Canberra, 1955: Home Beautiful special feature
In my large pile of vintage home and fashion magazines, which I am slowly scanning my way through, there is this:
A March 1955 special feature on Canberra. Canberra was a relatively new city, and after WWII, modern architecture sprang up everywhere alongside the original Californian bungalows and (almost Arts and Crafts) cottages. There are many excellent examples, and the best place to read about them is the Canberra House blog. One of these excellent houses is actually up for sale: an Alex Jelinek house at 10 Gawler St, Deakin. It comes with its custom made Krimper furniture! Price is ‘by negotiation’. Canberra prices are pretty outrageous even for ordinary houses, but if I was the kind of person who had a lot of money to spend on a house, I’d be up for this one. Looking at the pictures, I wonder if those are the original bathrooms. The fittings look kind of 1978 and out-of-place.

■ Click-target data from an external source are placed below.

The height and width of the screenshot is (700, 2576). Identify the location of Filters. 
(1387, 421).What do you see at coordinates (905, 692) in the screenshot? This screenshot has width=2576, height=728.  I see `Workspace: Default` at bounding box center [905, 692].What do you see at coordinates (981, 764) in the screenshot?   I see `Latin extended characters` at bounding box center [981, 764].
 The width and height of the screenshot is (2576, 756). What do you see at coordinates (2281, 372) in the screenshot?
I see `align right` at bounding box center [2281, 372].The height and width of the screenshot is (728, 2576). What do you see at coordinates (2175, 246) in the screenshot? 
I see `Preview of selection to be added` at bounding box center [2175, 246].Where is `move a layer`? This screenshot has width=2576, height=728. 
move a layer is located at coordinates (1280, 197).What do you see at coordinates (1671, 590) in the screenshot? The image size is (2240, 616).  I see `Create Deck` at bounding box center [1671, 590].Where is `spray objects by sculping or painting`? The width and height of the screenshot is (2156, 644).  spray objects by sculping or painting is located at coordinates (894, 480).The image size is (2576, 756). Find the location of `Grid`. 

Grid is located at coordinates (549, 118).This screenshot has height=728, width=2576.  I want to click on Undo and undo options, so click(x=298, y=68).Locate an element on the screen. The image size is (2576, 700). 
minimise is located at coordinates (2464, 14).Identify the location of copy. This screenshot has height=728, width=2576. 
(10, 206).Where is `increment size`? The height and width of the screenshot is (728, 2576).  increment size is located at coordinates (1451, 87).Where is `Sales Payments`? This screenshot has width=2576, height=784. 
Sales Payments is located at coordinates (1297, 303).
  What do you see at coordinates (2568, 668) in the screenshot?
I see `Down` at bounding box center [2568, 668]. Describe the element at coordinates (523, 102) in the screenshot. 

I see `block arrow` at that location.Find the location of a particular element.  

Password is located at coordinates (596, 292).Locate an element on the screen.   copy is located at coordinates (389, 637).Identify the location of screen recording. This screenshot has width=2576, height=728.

Anyway, the Home Beautiful feature has sections on public architecture, such as at ANU; private homes, including floor plans and interiors; and local craftspeople making pottery and furniture. I’ve put it all into a PDF for download, it’s 30MB: Home Beautiful Goes to Canberra – March 1955.
Tags: 1950s, 1955, acrchitecture, architecture, canberra, floor plans, furniture, Home Beautiful, houses, Housing, magazine, mid-century modern, modernist, pottery, retro, vintage




I had the pleasure of visiting Canberra, Australia 2 years ago. It actually still reminds me of these old magazines. The capital is so pristine and clean. We were there on a Sunday and it looked like we were in the middle of a Star Trek episode and all the people were zapped out of the city — but yet it stood there clean, modern and untouched. I have to add that the Aussie people were great. Also — they have a fabulous harp maker — Andrew Thom Harps (in Tasmania — yes like the devil). Uniquely designed harps with warm rich sounds. I have two of his harps and couldnt be happier with them.
Hi Lisa! I actually used to have an Andrew Thom harp, and it was brilliant. I only sold it because I am mostly concentrating on my pedal harp now and I wanted it to go to someone who would play it every day like harps should.